Surgical aortic valve replacement has been proven to be an effective treatment of symptomatic aortic valve disease with low operative morbidity and mortality in selected patient groups. Traditional surgical approaches require a midline sternotomy and cardiopulmonary bypass with or without cardioplegic arrest. To minimize the invasiveness of operations, a broad spectrum of techniques, including endoscopic and robotic surgery, has been developed and optimized (1-3).
Of note, an increasing number of patients are poor surgical candidates due to advanced age, co-morbidities and previous cardiac surgery. Thus, transcatheter aortic valve implantation (TAVI) was developed and it has been shown to be an effective and feasible procedure in selected patients (4-6), which is believed to benefit a large patient population in the future. Despite the TAVI holds great promise, many technological difficulties and limitations still exist, including potential restriction of coronary ostia, mitral valve insufficiency, and stent migration. Most investigators (7,8) reported the impairment of the coronary blood flow was mainly due to the position of the coronary orifice and the close relationship with the aortic leaflets, valve stent and anterior mitral leaflet during the TAVI. To avoid the impairment of the coronary flow during TAVI, a basic research concerning the relation between valve stent and aortic root anatomic structures including the coronary arterial ostia, aortic leaflets is of paramount importance. Therefore, in current study, we measured the structures of aortic root in 40 fresh adult heart specimens. Through the post mortem aortic valved stent implantation, we investigated the relation of coronary ostia, aortic leaflets, and valved stents, so as to disclose the mechanism of TAVI influence on the coronary blood flow.
Materials and methods
Between March 2007 and August 2007, 40 post mortem hearts were enrolled and dissected in our study, collected at autopsy in the Department of Pathology of University Hospital of Schleswig-Holstein, German. All the cadavers were white adults of both genders. The cadavers were kept in cool place until it was used for autopsy. All the hearts were dissected according to the previously described methods (9). The aorta was opened between the attachment of left and right aortic leaflet. The aortic root including ascending aorta was sectioned sequentially for evaluations as below: first, the ascending aorta was transversally sectioned approximately 1 cm below the arch of aorta and measured the valve size. Second, we removed the aorta at level of the proximal aorta, just approximate 1 cm above the level of sinutubular junction (STJ) of the aorta, and measured the diameter of the proximal aorta, STJ and aortic sinus annulus respectively. Meanwhile, width of aortic leaflet, height of aortic sinus annulus to the STJ level (from the lowest point of aortic sinus annulus to STJ), distance between aortic sinus annulus to its corresponding coronary ostia, and coronary arterial ostia (from the superior margin of the ostia) to its corresponding STJ level were measured (Figure 1). After above measurement was performed, a cut across the aorta above the aortic annulus (approximate 0.5 cm above the STJ) was made to exposure the valve architecture so as to determine the relation of valve stent, aortic leaflets and coronary ostia. Meanwhile, the relationships of valve stent, aortic leaflets and coronary ostia before/post stent implantation and after the open of aorta were evaluated respectively. To illustrate the relation of coronary ostia, aortic leaflets and valve stent, the relation between coronary ostia and leaflets were firstly measured before the stent implantation. Thereafter, we observed the relation among the coronary ostia, leaflets and stents after the stent implantation in the aortic annulus position. Finally, when the aorta was opened, we inspected the aortic leaflets would or not cover the coronary ostia.
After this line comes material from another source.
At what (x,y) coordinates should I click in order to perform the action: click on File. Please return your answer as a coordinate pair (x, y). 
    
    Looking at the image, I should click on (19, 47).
Descriptive data were reported as either mean ± Standard Deviation, or number and percentage. Continuous variables were compared using Independent Sample T test for normally distributed data. Statistical analysis was performed by using SPSS 16.0 (Chicago, Ill, USA). Statistical significance was defined as a P value <0.05.
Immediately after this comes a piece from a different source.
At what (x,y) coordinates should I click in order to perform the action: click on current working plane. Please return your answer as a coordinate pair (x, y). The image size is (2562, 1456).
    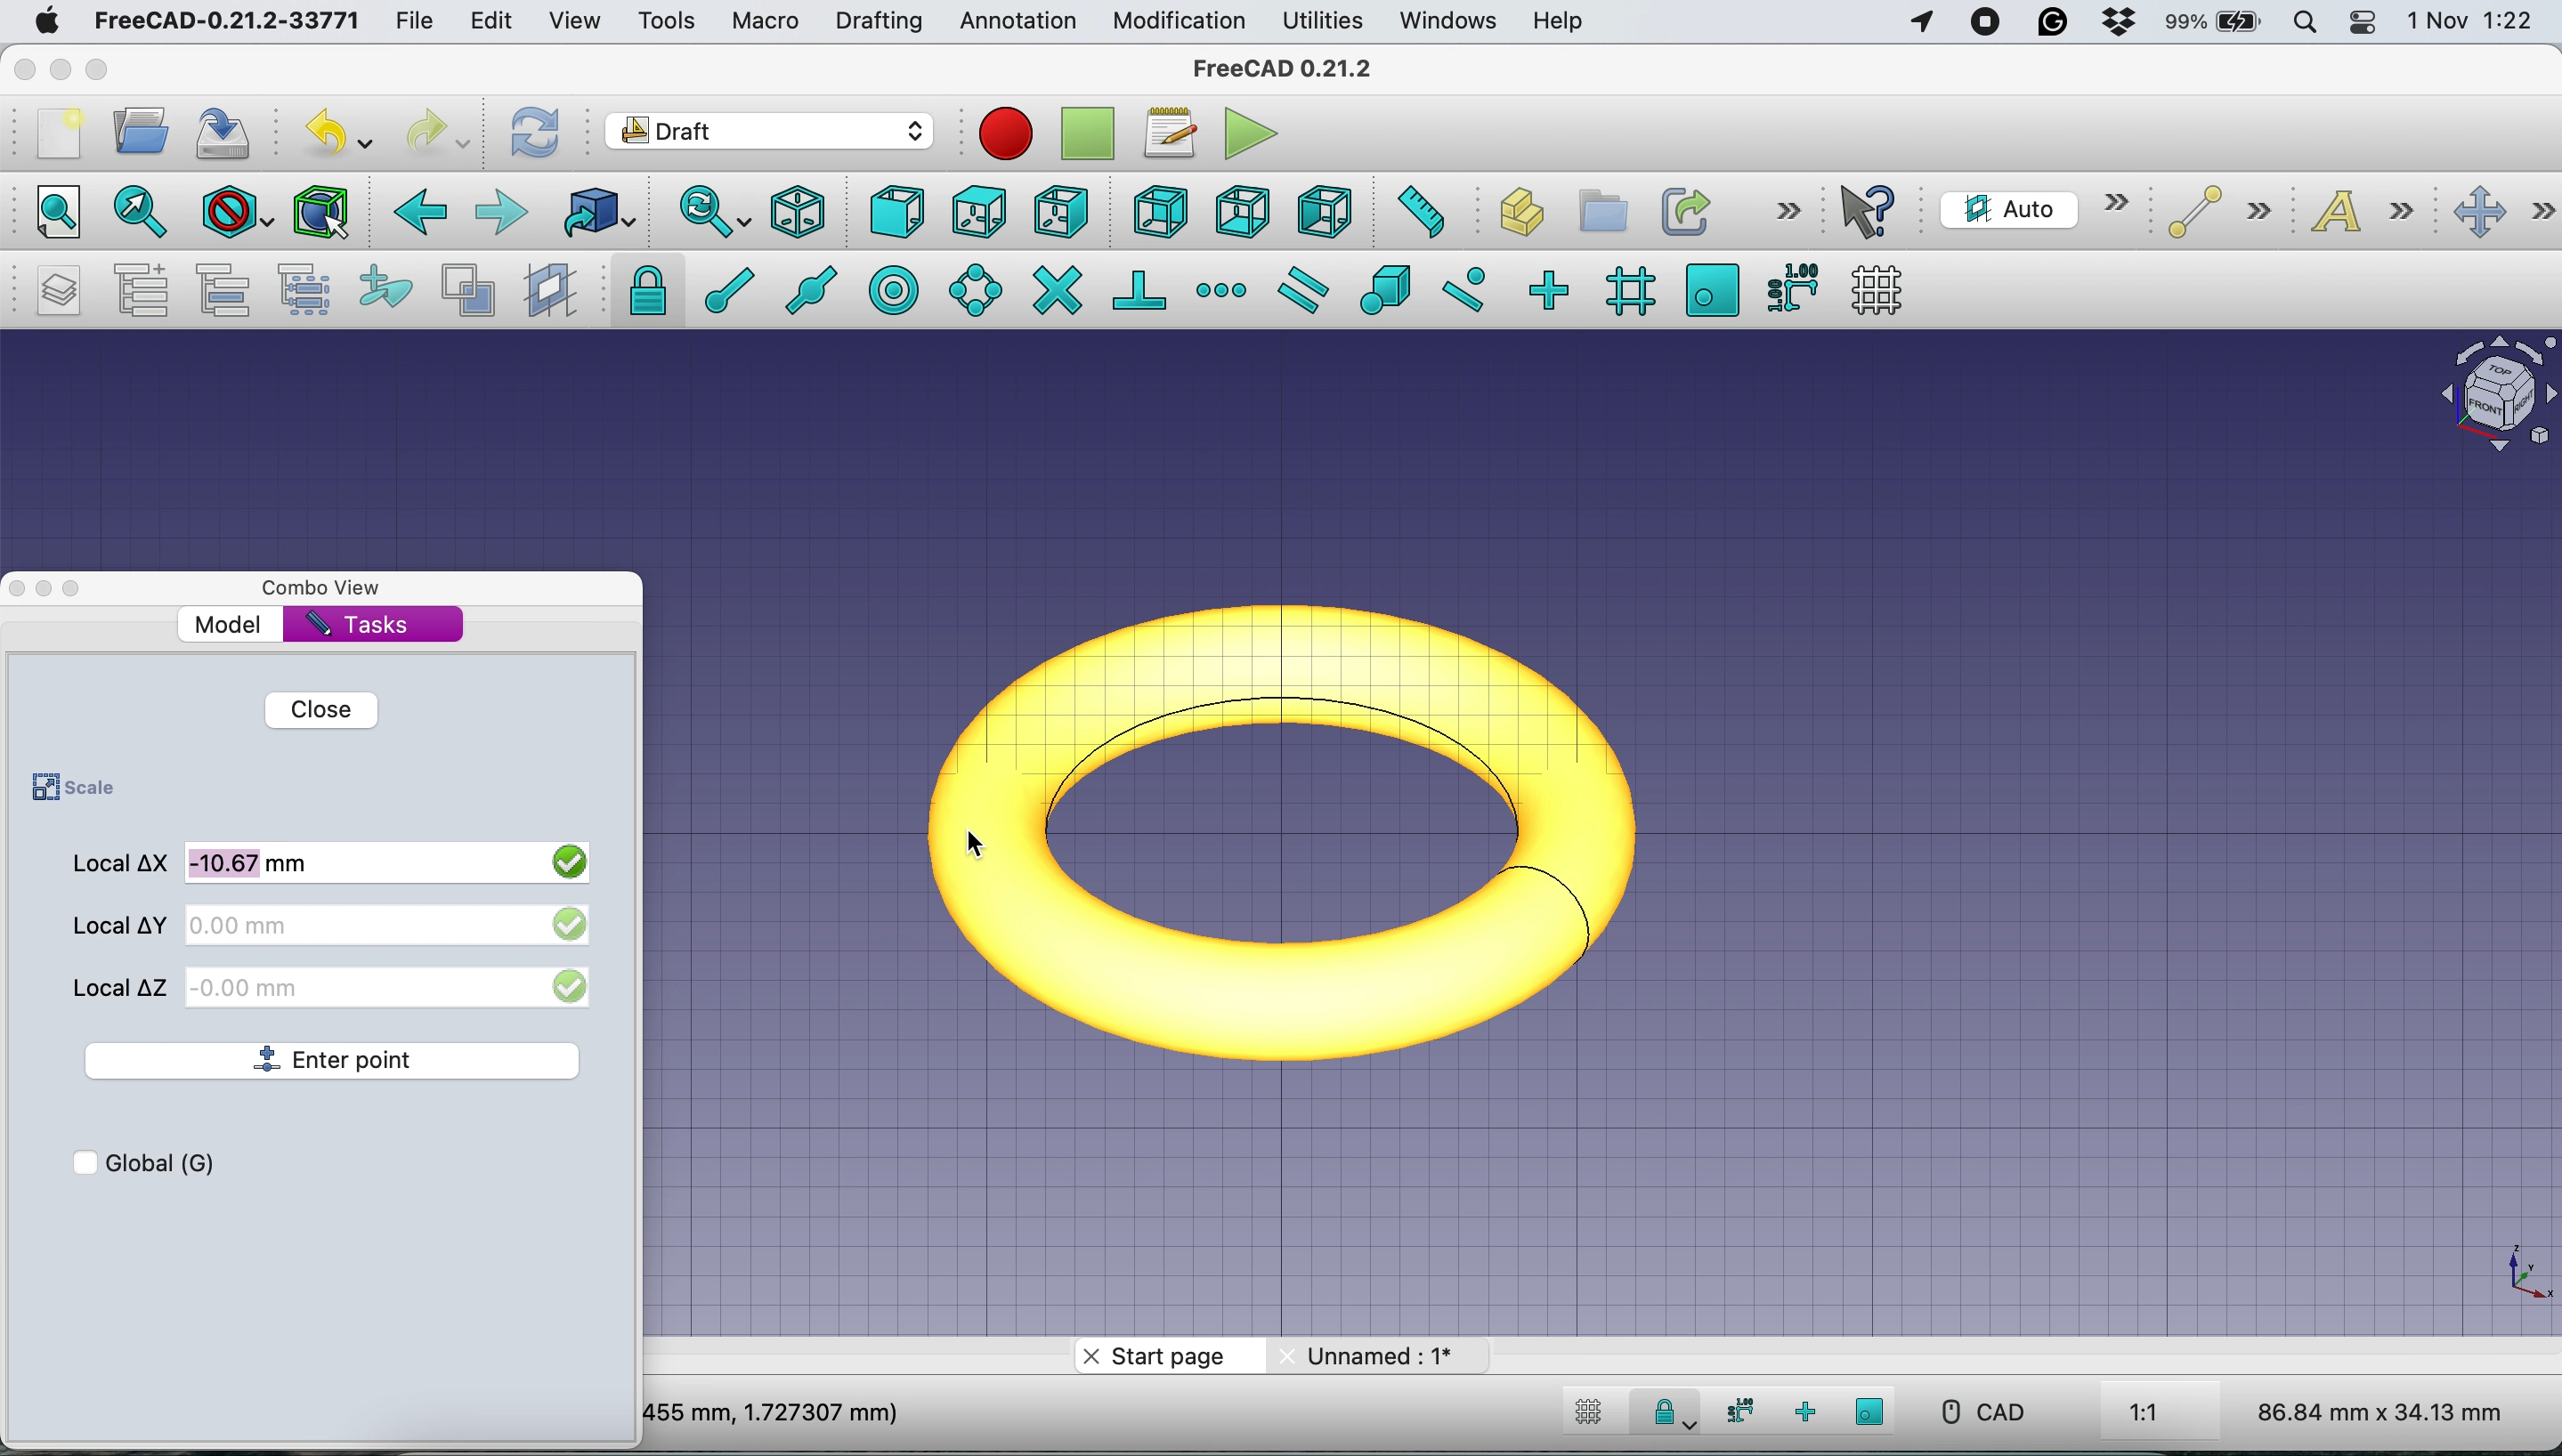
    Looking at the image, I should click on (2033, 208).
There were 19 men and 21 women cadavers were collected in this study. The average age, height, body weight, and heart weight were 69.7 years old, 168.6 cm, 80.6 kg, and 453.1 g respectively.
All 40 hearts possessed three semi-lunar aortic valves and two main coronary ostia. Vast majority coronary arteries originated from the appropriated aortic sinuses, with 34 (85%) left coronary ostia originated from left aortic sinus and 33 (82.5%) right coronary ostia originated from right aortic sinus. The mean diameter of the proximal ascending aorta, STJ, and aortic sinus annulus were 31, 30 and 24 mm respectively. Average size of left and right coronary ostia was 5.3 mm and 4.7 mm respectively.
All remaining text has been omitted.